WHAT YOU HAVE TO DO: From the records below, copy the lines that include "computer".

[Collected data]
************

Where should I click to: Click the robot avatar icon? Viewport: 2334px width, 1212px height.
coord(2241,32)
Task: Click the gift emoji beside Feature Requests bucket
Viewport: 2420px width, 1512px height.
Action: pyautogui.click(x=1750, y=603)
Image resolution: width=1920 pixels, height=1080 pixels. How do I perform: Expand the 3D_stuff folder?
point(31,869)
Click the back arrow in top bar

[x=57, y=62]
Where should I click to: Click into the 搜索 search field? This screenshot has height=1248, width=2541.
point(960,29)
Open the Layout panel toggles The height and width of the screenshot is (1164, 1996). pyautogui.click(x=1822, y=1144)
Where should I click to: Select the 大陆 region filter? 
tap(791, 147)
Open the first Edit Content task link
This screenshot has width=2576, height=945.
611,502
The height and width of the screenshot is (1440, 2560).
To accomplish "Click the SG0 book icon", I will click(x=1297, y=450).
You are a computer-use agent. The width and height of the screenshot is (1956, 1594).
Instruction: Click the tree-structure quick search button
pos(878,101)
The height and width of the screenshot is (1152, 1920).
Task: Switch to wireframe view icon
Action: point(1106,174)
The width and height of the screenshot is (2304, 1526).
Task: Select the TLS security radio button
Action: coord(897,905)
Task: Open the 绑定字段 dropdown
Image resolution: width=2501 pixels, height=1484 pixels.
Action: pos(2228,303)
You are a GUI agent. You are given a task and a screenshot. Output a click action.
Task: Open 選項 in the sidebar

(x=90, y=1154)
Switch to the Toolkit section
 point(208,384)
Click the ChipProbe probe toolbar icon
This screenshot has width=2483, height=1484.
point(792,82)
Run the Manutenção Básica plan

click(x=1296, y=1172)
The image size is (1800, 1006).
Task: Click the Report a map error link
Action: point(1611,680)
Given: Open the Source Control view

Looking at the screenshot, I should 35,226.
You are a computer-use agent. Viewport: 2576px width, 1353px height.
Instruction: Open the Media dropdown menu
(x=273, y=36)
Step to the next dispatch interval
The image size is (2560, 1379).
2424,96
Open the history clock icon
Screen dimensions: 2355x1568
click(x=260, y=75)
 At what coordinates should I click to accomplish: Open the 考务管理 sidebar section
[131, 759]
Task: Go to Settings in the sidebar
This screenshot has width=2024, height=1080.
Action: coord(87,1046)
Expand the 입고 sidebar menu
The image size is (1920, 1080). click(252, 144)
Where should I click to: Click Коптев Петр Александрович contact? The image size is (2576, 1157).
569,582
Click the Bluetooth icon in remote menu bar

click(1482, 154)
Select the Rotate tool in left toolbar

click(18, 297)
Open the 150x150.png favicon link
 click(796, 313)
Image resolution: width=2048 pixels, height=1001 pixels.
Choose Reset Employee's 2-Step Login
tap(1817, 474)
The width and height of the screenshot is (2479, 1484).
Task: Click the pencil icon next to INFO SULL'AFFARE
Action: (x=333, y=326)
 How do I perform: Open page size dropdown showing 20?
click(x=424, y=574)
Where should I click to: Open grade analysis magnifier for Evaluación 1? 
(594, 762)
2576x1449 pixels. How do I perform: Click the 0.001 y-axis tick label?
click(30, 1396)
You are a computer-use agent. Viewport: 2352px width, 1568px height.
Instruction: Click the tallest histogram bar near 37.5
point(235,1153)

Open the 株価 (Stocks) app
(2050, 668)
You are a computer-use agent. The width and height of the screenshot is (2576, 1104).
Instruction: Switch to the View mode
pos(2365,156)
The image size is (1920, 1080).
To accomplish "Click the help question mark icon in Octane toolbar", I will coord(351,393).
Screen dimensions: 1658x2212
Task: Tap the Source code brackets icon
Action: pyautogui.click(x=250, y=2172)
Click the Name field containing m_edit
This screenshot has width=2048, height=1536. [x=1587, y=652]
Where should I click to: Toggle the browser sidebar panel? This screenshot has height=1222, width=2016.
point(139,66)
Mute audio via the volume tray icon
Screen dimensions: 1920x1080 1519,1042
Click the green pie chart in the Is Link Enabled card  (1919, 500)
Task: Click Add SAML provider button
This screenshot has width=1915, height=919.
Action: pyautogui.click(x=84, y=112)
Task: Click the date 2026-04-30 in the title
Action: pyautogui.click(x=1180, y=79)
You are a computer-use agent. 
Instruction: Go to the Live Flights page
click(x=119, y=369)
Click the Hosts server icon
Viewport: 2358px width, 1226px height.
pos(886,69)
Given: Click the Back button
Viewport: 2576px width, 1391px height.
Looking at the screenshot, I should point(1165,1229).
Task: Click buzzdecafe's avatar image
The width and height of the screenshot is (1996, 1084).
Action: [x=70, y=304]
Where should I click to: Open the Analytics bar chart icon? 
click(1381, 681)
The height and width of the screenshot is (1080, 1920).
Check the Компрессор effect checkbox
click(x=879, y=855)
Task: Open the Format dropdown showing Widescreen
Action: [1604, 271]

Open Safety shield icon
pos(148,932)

************

SOLUTION TO THE PROBLEM:
You are a computer-use agent. The width and height of the screenshot is (1956, 1594).
You are a computer-use agent. Viewport: 2576px width, 1353px height.
You are a computer-use agent. Viewport: 2352px width, 1568px height.
You are a computer-use agent. The width and height of the screenshot is (2576, 1104).
You are a computer-use agent. 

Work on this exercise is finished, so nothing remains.